### Exercise aim
Each record below should appear again exactly as written.

### Records for processing

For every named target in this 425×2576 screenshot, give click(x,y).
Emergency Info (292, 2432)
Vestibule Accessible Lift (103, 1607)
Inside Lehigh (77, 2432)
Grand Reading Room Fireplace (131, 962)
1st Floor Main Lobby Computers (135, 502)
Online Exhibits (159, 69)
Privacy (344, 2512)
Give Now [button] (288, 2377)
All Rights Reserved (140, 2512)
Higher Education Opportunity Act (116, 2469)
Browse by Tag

### Your solution
For every named target in this 425×2576 screenshot, give click(x,y).
Emergency Info (292, 2432)
Vestibule Accessible Lift (103, 1607)
Inside Lehigh (77, 2432)
Grand Reading Room Fireplace (131, 962)
1st Floor Main Lobby Computers (135, 502)
Online Exhibits (159, 69)
Privacy (344, 2512)
Give Now [button] (288, 2377)
All Rights Reserved (140, 2512)
Higher Education Opportunity Act (116, 2469)
Browse by Tag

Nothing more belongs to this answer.